- _Supplied text_
--- START ---
Application Note 172: Affinity and Avidity Kinetic Binding Analysis Using SPRM

Surface Plasmon resonance microscopy (SPRM) enables high-resolution evaluation of the kinetic binding heterogeneity on whole single cells, without disrupting the native environment of the target.  This capability permits measurement in unprecedented detail multiple binding modes such as affinity, avidity, and multivalent interactions.¹ In this study, SPRM was employed to directly quantify the bivalent binding kinetics of three monospecific antibodies: Cetuximab (anti-HER1), Herceptin (anti-HER2), and anti-HER3 on whole BxPC3 pancreatic cancer cells. Kinetic interaction analysis for all three anti-HER antibodies was performed per SPRM cell and assay protocols. As can be seen from the isoaffinity plots and histograms, two predominant modes of interaction are consistently revealed for each antibody.
--- END ---
- _What you have to do_
Continue the application note on SPRM antibody binding analysis above, starting after its final sentence.

- _Material supplied_
--- START ---
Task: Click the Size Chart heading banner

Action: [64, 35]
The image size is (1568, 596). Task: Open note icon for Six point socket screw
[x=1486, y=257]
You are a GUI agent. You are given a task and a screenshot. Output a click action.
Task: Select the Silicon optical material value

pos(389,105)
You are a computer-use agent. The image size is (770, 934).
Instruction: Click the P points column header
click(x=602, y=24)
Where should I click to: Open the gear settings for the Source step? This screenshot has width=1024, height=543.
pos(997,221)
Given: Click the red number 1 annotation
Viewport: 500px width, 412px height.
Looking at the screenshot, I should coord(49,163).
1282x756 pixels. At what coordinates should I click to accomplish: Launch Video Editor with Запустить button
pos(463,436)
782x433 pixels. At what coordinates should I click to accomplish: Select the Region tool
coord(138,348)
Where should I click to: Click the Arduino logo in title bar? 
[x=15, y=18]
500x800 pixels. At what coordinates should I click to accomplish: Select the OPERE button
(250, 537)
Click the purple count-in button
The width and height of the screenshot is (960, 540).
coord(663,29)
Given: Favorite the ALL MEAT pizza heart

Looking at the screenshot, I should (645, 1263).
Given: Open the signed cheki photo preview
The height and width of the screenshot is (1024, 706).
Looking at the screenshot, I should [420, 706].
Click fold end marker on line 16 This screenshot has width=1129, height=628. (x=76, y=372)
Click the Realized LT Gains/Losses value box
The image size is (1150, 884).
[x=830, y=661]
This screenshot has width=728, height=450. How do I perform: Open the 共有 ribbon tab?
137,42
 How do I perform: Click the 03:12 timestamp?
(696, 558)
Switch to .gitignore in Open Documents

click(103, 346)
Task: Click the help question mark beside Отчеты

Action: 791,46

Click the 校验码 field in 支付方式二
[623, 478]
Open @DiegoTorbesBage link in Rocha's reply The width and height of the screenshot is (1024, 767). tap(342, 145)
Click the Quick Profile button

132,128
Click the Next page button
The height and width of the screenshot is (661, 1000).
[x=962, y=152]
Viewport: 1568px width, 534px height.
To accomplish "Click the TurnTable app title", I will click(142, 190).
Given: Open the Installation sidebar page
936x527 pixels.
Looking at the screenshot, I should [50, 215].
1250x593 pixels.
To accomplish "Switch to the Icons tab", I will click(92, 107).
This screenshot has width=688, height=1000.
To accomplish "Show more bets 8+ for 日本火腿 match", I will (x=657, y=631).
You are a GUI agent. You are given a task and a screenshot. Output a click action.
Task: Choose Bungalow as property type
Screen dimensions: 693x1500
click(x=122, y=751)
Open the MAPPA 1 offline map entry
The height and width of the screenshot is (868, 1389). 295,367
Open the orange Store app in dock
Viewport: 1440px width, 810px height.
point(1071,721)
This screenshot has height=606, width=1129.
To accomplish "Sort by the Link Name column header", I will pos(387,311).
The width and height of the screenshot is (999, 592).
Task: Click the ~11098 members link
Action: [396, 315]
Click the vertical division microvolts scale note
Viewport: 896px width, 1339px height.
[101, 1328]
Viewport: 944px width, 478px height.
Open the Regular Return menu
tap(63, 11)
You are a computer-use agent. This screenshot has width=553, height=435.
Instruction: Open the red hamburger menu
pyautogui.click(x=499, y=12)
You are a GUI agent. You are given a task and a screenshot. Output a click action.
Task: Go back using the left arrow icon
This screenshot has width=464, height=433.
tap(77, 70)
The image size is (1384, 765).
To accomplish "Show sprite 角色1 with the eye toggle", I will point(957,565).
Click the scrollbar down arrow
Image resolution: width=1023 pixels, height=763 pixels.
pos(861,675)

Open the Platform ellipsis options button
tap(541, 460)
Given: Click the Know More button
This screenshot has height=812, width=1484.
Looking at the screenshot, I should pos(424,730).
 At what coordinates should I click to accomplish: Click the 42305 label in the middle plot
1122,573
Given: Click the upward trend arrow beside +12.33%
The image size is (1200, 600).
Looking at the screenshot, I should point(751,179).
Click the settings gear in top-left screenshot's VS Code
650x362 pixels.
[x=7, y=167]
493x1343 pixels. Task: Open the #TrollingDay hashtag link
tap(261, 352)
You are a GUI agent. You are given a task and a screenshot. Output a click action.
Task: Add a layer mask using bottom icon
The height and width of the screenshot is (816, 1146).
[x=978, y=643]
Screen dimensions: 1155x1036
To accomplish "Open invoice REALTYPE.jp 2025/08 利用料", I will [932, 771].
--- END ---
- _Your response_
Occurrence of the two interaction modes is attributed to the bivalent structure of the antibodies, which is in reasonable contrast to the single interaction modes typically observed with monovalent interactions.^2,3

Figure 1: Antibody binding kinetics on native BxPC3 pancreatic cancer cells. Isoaffinity scatter plot extracted from thousands of responsive ROIs for (A) Cetuximab, (B) Herceptin and (C) anti-HER3 binding on native control BxPC3 cells. Two predominant binding modes (1 & 2) for the bivalent interaction are observed, showing similar on-rates but dissimilar off-rates. Mode (1) designates the double-arm avidity interaction and mode (2) designates the single-arm affinity interaction. KD histogram extracted from isoaffinity scatter plot taken along the diagonal axis k_d/k_a with Gaussian distribution fitted to analyze the kinetic interaction of all three antibodies on BxPC3 cells.

Quantitatively, Cetuximab showed KD values of 151 nM (affinity) and 4.6 nM (avidity), Herceptin exhibited 2.0 nM and 0.1 nM, while anti-HER3 showed 13 nM and 1.3 nM for the two respective binding modes (Table 1).

Antibodies	Avidity KD (nM)	Affinity KD (nM)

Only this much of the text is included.